▶ **Passage**:
________________________

The ceremony of the State Opening of Parliament was a little different thanks to Covid-19, but the significance of the occasion in the parliamentary calendar remains the same. The reading of the Queen’s Speech, though it contains little detail, signals the arrival of a new set of proposed new laws for parliament to consider.
Among them this year is the Online Safety Bill, which gives legislative form to the ideas set out in the Online Harms White Paper that I was partially responsible for as Secretary of State for Digital, Culture, Media and Sport. I was therefore delighted to see the Bill’s inclusion and I look forward to seeing its detail.
I have written and spoken many times about the importance of its objectives, which are to establish a duty of care on online platforms like social media companies or search engines to keep their users as safe as they reasonably can, and to create a regulator able to enforce such a duty. It remains unacceptable to me, and to many others, that restrictions on bad behaviour and protections for the vulnerable which are available in other environments do not exist at all online, especially as we are now living more and more of our lives in the online world. Some worry that this legislation will choke off free speech on the internet, but this need not and should not be so. An online regulator should be charged with protecting freedom of speech as well as making the internet safer, and striking the kinds of balances found elsewhere. What we say and do is not unrestricted in print or broadcast media, or out on the street. It should not be unrestricted online either.

________________________

▶ **Task set**:
a. Based on the piece on the Online Safety Bill, say whether each statement agrees with it, answering yes or no and quoting the deciding words: (i) The Queen's Speech sets out the proposed laws in great detail. (ii) The writer had a part in producing the Online Harms White Paper. (iii) The writer thinks an online regulator should protect freedom of speech.
b. Continue the piece on the Online Safety Bill from the point where it stops.
The material that comes next is unrelated to the text above.

▶ **Data**:
________________________

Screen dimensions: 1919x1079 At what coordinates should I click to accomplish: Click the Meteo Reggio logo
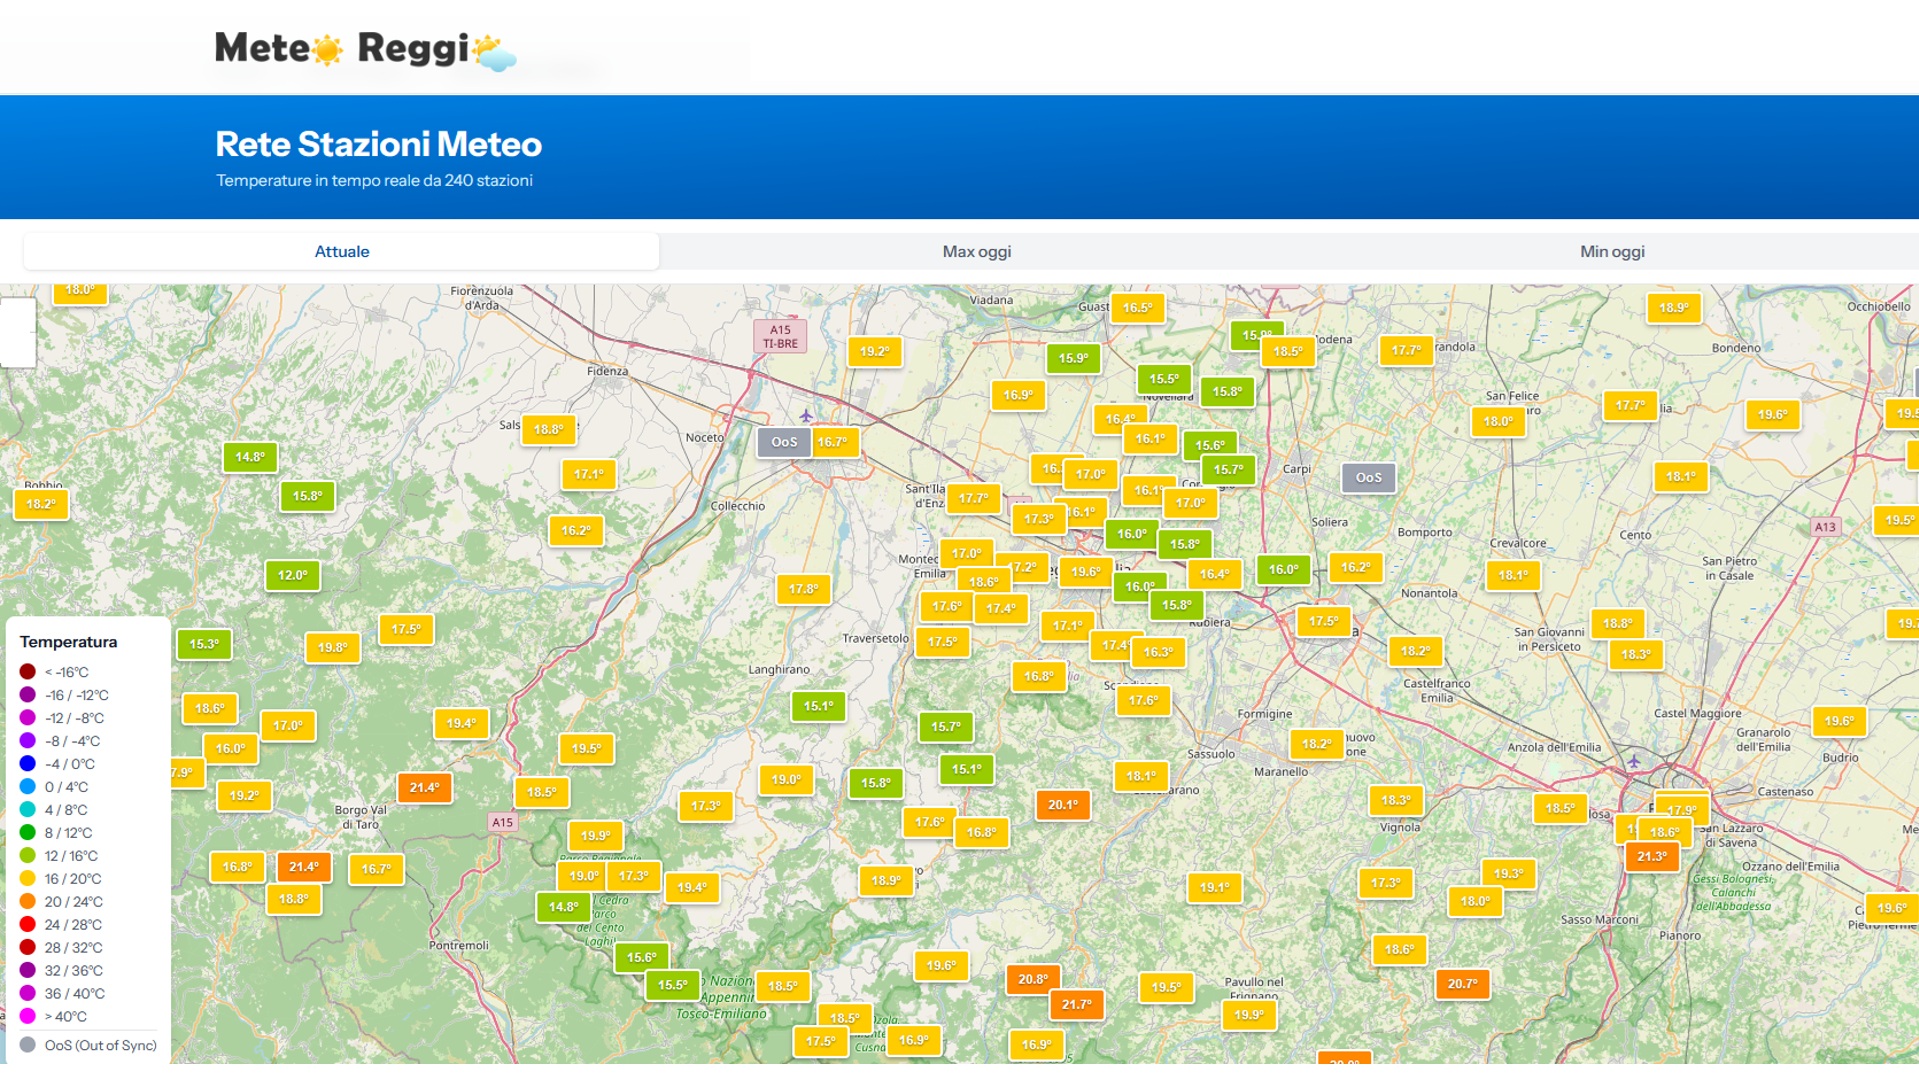[x=365, y=49]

________________________

▶ **Answer list**:
a.
(i) No: "though it contains little detail"
(ii) Yes: "that I was partially responsible for as Secretary of State for Digital, Culture, Media and Sport"
(iii) Yes: "An online regulator should be charged with protecting freedom of speech as well as making the internet safer"

b.
Others say that effective action to regulate the behaviour of the online companies, generally large multinational entities, can only be taken with international consensus. To that I say international consensus is certainly desirable, but the United Kingdom can and should take a lead in this field.
This new legislation will not be perfect, either when it arrives in parliament or, realistically, when it leaves it, but it can offer the global leadership in making the internet safer for all of us through sensible, balanced regulation that this country’s support for innovation and its respect for the rule of law make us well suited to provide.